Before proceeding with the main statistical analyses to investigate the relationship between collocational processing speed and L2 UF, it is important to examine whether log-transformed RTs for collocational processing speed differ across frequency levels and fillers. This aims to demonstrate (1) faster processing speed for higher-frequency collocations (high < mid < low) and (2) slower processing speed for fillers. After confirming that the statistical assumptions of normal distribution and homogeneity of variance were met, a one-way repeated measures ANOVA was performed for collocational processing speed at each frequency level. The result indicated significant differences between all frequency levels and fillers, except for high-frequency and mid-frequency collocations (see Supplementary information Appendix S2). To address RQ1, log RTs of the three frequency levels were averaged as a single measure. Given the non-normal distributions of all UF measures except AR, Spearman’s rank-order correlation analysis was performed to examine the relationship between log RTs of the collocational processing speed and UF measures. For RQ2, Spearman’s rank-order correlation analyses were performed between log RTs of the three frequency levels (high, mid, and low) and UF measures. Subsequently, three frequency variables were incorporated as predictors in multiple regression analyses. To address RQ3, accuracy was calculated as the total number of correct marks obtained across all items (all frequency and fillers). Spearman’s rank-order correlation analysis was performed to explore the relationship between accuracy and UF measures. The significant alpha level was all set at p < .007 (calculated by 0.05/7). Effect size interpretation in the correlation coefficient was guided by Plonsky and Oswald’s (Reference Plonsky and Oswald2014) recommendations: r = .25 for small, r = .40 for medium, and r = 60 for large effect sizes. All the statistical analyses were performed using Jeffreys’s Amazing Statistics Program (JASP) (JASP Team, 2023).
--*--
WHAT TO WORK ON:
**a.** Rewrite the paragraph of the passage on statistical analysis that begins "Before proceeding with the main statistical analyses" as a concise bulleted list that retains its main facts.
**b.** According to the passage on statistical analysis, at what level was the significant alpha set, and how was that value calculated?

SOURCE EXCERPT:
--*--
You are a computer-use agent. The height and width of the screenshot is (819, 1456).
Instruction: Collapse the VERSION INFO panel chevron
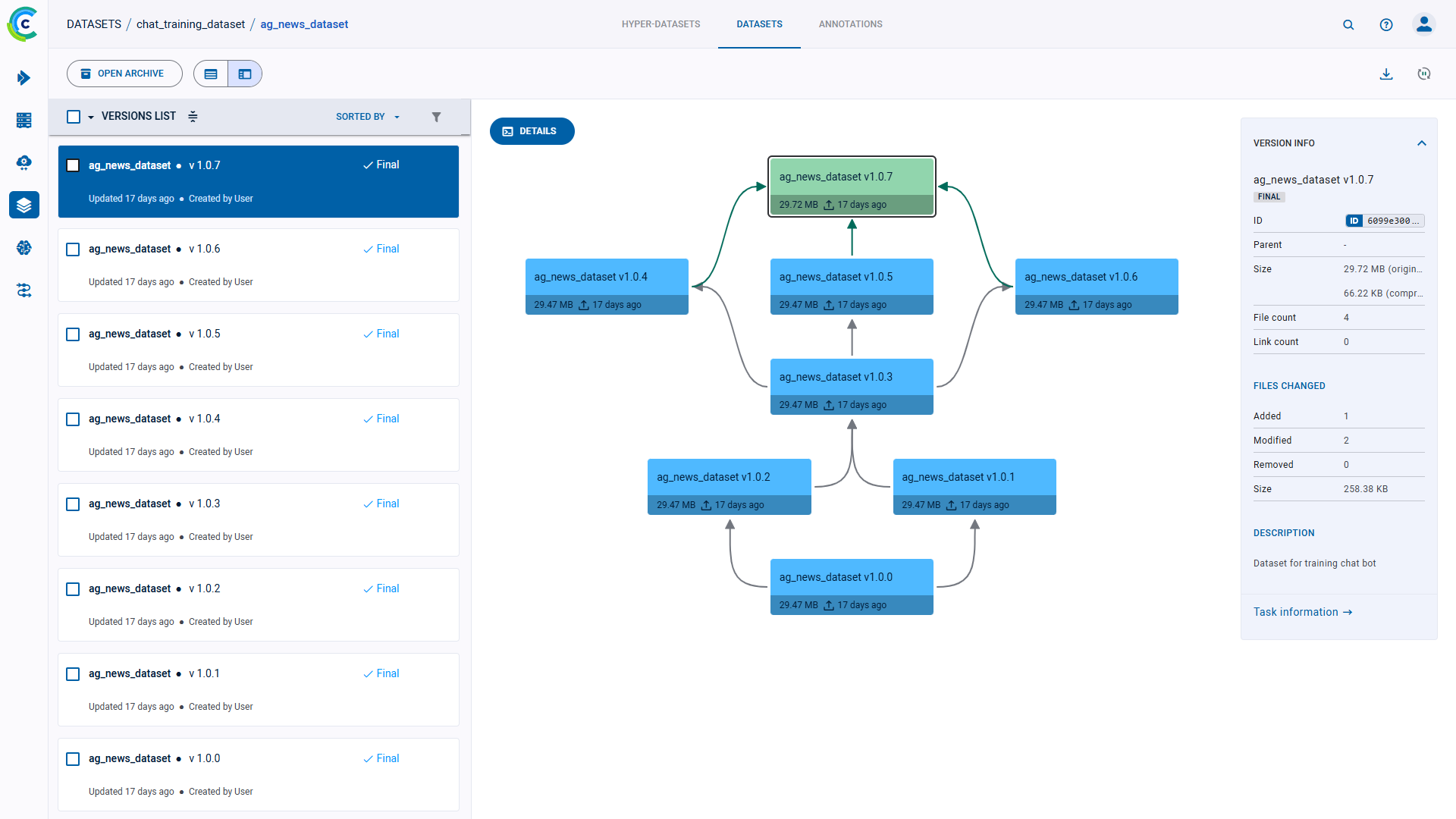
--*--
ANSWERS:
**a.**
- Preliminary check: after the assumptions of normal distribution and homogeneity of variance were confirmed, a one-way repeated measures ANOVA tested whether log-transformed RTs differed across frequency levels and fillers. The expectation was faster processing for higher-frequency collocations and slower processing for fillers.
- Result: all frequency levels and fillers differed significantly, except high-frequency and mid-frequency collocations.
- RQ1: log RTs of the three frequency levels were averaged into a single measure. Because all UF measures except AR were non-normally distributed, Spearman's rank-order correlation was used to relate this measure to the UF measures.
- RQ2: Spearman's rank-order correlations were run between log RTs at each frequency level (high, mid, low) and the UF measures. Multiple regression analyses then used the three frequency variables as predictors.
- RQ3: accuracy was the total number of correct marks across all items, including all frequency levels and fillers. Its relationship with the UF measures was examined with Spearman's rank-order correlation.
- Criteria: the alpha level was set at p < .007 (0.05/7), and effect sizes were interpreted following Plonsky and Oswald's (2014) recommendations.
- Software: all analyses were performed in JASP.

**b.** It was set at p < .007, calculated as 0.05 divided by 7.